REQUIREMENT:
Carry on the FAQ about ADA compliance for healthcare websites from the point at which it ends.

TEXT BLOCK:
Yes. Patient portals are part of your healthcare services, and the ADA requires those services to be accessible to people with disabilities. If a patient who uses a screen reader can't access test results, schedule an appointment, or message their provider through the portal, that's an accessibility barrier that exposes you to an ADA complaint. If your organization receives federal funding (including Medicare and Medicaid), Section 508 adds further requirements on top of the ADA.
Does HIPAA affect ADA compliance for healthcare websites?
HIPAA and ADA are separate laws, but they intersect in ways that compound your risk. HIPAA requires effective communication with patients, which includes ensuring patients with disabilities can access their health information. If your patient portal is the primary way patients view records and it's inaccessible, you could face complaints under both ADA (discrimination) and HIPAA (failure to provide effective access to PHI). The Office for Civil Rights enforces both, so a single complaint could trigger investigation under multiple statutes.
Is my telehealth platform ADA compliant?
Most telehealth platforms have significant accessibility gaps. Common issues include video interfaces that aren't keyboard-navigable, missing captions for audio content, screen-sharing features inaccessible to screen readers, and appointment scheduling with inaccessible date pickers. If you use a third-party platform like Doxy.me or Zoom Health, check their VPAT for documented accessibility status. You're still responsible for the experience your patients encounter, regardless of what platform you chose.
Does Section 508 apply to my healthcare organization?
If your organization receives any federal funding, yes. This includes Medicare and Medicaid reimbursements, federal research grants, and Federal Employees Health Benefits participation. Since most healthcare providers accept Medicare or Medicaid, Section 508 applies to the vast majority of hospitals, clinics, and practices. It requires that your electronic and information technology, including your website and patient portal, be accessible per WCAG standards.

SOURCE INFORMATION:
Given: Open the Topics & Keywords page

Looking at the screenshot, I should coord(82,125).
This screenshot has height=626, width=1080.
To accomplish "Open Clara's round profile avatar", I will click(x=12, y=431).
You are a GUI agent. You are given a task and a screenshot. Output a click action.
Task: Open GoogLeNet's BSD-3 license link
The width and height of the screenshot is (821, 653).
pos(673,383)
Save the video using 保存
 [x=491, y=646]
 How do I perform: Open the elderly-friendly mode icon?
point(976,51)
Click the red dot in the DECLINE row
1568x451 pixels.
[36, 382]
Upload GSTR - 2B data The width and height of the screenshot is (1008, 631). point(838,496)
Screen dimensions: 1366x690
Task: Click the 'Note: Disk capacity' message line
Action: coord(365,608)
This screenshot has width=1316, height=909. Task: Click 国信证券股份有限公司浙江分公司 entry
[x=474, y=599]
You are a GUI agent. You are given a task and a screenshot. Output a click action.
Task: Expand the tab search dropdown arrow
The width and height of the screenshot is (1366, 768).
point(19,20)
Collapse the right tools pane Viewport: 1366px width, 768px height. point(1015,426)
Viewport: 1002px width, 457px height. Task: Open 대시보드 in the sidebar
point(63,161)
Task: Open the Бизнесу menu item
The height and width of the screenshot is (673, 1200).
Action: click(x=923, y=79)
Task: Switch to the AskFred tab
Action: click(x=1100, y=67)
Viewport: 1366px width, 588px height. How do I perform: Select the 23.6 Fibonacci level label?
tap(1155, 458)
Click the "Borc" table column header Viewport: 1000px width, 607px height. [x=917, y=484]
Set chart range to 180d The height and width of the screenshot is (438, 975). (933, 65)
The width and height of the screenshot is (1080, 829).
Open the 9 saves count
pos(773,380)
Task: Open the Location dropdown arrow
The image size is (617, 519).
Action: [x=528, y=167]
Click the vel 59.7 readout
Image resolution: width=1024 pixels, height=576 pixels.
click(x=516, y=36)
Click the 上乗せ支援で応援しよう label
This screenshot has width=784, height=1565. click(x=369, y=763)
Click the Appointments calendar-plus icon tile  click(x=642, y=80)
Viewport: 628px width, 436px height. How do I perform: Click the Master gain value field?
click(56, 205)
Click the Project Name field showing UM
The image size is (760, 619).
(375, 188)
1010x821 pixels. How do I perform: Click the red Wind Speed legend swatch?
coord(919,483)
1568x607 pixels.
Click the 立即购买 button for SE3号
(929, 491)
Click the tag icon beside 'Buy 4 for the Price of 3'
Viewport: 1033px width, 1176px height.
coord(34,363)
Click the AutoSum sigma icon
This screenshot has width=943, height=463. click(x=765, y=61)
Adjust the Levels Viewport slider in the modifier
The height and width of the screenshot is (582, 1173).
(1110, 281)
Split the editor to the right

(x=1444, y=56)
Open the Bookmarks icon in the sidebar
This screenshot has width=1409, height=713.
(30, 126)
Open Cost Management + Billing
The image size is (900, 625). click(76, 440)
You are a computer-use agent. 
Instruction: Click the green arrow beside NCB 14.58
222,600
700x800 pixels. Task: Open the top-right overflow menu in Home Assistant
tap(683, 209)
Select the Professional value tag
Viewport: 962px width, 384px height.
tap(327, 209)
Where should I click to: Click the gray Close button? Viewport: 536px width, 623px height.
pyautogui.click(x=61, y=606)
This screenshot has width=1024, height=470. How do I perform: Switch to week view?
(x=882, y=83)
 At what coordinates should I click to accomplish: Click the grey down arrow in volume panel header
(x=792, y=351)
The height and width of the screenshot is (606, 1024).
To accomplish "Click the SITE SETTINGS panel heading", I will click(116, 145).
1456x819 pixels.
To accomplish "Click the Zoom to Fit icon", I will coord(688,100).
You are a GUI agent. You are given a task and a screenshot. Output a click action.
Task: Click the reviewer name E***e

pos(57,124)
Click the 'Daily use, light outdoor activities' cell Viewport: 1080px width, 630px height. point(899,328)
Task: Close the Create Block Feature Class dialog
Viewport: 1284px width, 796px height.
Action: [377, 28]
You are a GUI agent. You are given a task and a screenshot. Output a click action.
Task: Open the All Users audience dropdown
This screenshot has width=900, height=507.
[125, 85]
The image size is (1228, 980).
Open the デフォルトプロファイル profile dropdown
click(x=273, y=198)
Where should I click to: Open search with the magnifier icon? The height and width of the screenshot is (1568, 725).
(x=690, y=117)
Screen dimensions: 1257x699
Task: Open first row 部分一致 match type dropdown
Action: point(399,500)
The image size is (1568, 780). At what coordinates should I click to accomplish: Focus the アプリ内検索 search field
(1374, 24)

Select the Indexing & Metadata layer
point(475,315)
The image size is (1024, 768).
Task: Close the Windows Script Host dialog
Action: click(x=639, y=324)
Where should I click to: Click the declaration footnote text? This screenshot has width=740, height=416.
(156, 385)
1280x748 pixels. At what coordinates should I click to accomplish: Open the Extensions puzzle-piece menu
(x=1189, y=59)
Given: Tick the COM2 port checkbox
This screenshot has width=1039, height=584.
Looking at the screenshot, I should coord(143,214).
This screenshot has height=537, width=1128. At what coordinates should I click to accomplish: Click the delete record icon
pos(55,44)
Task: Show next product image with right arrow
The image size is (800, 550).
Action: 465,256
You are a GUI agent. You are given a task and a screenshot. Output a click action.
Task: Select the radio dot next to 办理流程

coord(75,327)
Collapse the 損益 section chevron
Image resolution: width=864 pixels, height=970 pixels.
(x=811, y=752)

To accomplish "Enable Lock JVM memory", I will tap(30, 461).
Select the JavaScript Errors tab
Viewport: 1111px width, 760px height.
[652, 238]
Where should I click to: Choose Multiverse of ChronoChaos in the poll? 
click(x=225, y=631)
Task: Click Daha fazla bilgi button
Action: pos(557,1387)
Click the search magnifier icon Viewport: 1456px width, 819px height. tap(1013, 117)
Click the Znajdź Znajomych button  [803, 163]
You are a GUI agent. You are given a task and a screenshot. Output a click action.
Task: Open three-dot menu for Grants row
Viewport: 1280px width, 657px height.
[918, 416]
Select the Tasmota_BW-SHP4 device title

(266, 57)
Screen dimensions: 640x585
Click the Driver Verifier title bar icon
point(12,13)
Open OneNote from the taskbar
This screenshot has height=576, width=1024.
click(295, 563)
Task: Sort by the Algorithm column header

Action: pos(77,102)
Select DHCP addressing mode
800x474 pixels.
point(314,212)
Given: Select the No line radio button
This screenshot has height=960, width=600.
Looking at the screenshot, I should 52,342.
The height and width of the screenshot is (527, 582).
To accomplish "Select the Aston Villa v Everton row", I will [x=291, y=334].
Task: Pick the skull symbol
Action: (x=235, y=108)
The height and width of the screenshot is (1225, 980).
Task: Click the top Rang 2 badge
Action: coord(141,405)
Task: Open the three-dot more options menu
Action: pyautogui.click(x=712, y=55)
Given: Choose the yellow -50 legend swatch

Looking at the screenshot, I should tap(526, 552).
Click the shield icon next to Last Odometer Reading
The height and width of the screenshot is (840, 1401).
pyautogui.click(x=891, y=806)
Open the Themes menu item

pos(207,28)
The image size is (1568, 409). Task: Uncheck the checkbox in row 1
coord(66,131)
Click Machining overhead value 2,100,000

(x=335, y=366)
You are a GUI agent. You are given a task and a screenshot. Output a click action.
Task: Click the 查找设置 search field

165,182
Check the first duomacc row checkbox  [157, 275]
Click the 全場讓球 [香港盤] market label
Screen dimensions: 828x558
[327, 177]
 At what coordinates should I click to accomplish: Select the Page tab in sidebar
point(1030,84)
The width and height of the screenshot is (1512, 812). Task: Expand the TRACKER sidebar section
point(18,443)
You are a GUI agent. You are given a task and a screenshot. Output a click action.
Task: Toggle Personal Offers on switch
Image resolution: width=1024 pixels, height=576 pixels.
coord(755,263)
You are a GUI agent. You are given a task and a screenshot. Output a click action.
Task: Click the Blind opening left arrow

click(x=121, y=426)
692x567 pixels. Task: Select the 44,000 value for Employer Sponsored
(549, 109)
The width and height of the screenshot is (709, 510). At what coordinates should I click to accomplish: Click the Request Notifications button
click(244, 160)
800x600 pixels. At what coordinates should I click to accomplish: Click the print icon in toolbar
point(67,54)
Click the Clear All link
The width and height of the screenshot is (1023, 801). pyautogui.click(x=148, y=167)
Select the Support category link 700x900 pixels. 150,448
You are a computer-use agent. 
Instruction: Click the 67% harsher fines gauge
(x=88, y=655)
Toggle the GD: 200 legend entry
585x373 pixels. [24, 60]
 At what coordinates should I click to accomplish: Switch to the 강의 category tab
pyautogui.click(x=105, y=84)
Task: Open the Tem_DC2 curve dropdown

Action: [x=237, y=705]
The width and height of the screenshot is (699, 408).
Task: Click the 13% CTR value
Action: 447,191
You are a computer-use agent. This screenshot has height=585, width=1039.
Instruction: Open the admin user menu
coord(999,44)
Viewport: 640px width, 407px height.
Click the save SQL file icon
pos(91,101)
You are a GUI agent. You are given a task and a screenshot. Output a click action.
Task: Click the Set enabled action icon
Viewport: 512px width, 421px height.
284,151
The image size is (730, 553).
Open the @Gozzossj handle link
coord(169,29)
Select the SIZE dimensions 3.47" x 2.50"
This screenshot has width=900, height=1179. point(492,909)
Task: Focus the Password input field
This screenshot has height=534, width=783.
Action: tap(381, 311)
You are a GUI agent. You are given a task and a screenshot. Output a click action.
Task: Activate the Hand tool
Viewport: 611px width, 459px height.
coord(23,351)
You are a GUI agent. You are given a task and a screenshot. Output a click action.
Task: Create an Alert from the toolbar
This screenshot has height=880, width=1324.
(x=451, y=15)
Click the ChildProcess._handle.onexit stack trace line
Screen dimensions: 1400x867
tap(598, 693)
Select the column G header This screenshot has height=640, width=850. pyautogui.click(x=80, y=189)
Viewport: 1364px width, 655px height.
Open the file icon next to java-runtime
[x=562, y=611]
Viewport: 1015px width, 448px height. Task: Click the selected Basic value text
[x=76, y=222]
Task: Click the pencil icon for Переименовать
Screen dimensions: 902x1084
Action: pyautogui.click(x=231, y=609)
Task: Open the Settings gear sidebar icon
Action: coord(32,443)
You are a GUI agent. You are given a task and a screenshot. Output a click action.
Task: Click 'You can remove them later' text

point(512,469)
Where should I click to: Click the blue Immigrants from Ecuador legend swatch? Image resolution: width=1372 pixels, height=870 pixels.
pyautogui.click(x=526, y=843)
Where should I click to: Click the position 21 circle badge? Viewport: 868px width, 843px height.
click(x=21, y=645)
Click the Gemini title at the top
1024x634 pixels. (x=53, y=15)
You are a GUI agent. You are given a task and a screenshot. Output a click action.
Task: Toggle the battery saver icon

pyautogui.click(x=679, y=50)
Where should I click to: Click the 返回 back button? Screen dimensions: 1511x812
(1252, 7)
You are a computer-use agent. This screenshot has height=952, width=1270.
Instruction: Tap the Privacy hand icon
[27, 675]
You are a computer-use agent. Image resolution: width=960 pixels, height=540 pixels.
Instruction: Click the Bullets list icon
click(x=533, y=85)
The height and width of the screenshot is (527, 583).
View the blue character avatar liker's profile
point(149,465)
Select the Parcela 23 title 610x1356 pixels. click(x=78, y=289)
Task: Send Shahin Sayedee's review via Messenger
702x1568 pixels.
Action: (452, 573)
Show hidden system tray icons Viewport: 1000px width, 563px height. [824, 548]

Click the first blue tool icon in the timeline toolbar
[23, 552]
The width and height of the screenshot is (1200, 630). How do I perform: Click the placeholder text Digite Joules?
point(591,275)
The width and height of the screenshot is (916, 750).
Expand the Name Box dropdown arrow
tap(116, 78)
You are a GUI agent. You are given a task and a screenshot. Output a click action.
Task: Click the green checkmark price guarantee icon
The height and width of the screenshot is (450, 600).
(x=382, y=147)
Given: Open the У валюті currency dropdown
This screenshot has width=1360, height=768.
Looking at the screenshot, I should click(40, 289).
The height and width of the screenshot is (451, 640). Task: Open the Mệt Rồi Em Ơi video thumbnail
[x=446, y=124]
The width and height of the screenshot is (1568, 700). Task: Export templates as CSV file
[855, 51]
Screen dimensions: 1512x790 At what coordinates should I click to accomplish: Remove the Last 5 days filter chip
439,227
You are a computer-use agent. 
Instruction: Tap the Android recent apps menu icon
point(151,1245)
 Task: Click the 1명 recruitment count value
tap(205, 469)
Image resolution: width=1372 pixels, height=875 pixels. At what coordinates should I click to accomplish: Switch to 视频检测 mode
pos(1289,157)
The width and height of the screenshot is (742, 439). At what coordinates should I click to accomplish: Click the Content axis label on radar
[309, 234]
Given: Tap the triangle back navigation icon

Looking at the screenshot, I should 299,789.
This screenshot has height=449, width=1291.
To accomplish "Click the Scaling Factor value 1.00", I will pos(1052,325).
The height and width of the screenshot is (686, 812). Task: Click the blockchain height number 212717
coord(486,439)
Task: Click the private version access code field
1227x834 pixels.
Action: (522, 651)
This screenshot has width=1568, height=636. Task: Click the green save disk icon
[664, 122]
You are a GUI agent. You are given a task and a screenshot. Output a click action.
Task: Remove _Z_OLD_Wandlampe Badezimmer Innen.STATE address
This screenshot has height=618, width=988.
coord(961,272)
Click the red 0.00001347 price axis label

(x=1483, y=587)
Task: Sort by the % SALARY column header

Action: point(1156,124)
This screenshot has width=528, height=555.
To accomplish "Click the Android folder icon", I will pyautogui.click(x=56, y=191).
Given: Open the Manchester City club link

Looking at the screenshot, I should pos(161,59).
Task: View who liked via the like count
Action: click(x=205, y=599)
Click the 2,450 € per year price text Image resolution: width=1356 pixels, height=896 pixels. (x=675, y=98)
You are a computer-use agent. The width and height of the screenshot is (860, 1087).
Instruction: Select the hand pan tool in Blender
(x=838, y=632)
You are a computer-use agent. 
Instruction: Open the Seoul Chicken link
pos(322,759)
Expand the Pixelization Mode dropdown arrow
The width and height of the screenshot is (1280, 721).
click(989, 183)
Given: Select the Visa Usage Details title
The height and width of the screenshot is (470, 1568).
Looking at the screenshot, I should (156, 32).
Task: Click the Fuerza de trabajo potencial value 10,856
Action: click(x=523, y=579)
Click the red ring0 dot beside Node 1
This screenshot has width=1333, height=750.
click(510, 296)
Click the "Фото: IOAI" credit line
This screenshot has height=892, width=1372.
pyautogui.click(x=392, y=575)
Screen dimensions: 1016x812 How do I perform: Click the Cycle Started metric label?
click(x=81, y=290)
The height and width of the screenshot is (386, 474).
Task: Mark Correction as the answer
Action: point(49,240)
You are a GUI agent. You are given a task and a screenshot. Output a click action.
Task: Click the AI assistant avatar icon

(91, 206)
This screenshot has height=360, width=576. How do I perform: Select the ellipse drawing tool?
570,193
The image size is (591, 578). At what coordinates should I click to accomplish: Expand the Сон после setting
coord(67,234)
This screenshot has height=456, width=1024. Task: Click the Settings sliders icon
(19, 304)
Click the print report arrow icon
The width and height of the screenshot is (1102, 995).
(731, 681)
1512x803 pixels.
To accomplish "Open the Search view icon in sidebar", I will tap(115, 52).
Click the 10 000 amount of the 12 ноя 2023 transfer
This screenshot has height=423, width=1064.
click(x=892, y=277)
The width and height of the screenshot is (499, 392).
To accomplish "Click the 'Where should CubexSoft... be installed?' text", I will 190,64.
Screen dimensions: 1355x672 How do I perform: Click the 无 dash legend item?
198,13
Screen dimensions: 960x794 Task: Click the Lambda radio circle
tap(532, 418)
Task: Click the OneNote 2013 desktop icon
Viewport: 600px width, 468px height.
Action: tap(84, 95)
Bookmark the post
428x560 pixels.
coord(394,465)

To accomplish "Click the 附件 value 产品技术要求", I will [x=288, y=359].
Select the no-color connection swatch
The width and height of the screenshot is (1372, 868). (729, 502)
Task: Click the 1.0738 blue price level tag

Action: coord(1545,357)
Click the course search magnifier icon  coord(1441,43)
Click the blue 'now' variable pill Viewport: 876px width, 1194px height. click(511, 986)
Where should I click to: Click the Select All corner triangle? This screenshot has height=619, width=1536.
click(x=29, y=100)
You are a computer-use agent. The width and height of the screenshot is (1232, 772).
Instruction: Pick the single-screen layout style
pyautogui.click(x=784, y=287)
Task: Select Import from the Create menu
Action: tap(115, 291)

EXERCISE RESPONSE:
Can a patient sue my healthcare practice for an inaccessible website?
Yes. Health and beauty together accounted for about 7.17% of the 3,948 ADA web accessibility lawsuits filed in federal court in 2025, and the healthcare slice keeps growing. Patients have filed complaints with OCR and sued directly under ADA Title III. Notable cases include complaints against major hospital systems, dental practice chains, and mental health providers. Beyond lawsuits, OCR enforcement actions can mandate corrective action plans with multi-year monitoring periods. In the worst case, federal funding can be threatened.
Are appointment booking forms a common source of ADA violations?
Appointment booking is one of the most frequently cited accessibility issues on healthcare websites. The biggest offender is date picker widgets that can't be operated with a keyboard. Other common issues include form fields without labels, dropdown menus for providers or services that aren't keyboard accessible, time slot selectors without ARIA roles, and multi-step forms where error messages aren't announced to screen readers. Test your booking flow using only your keyboard to find out.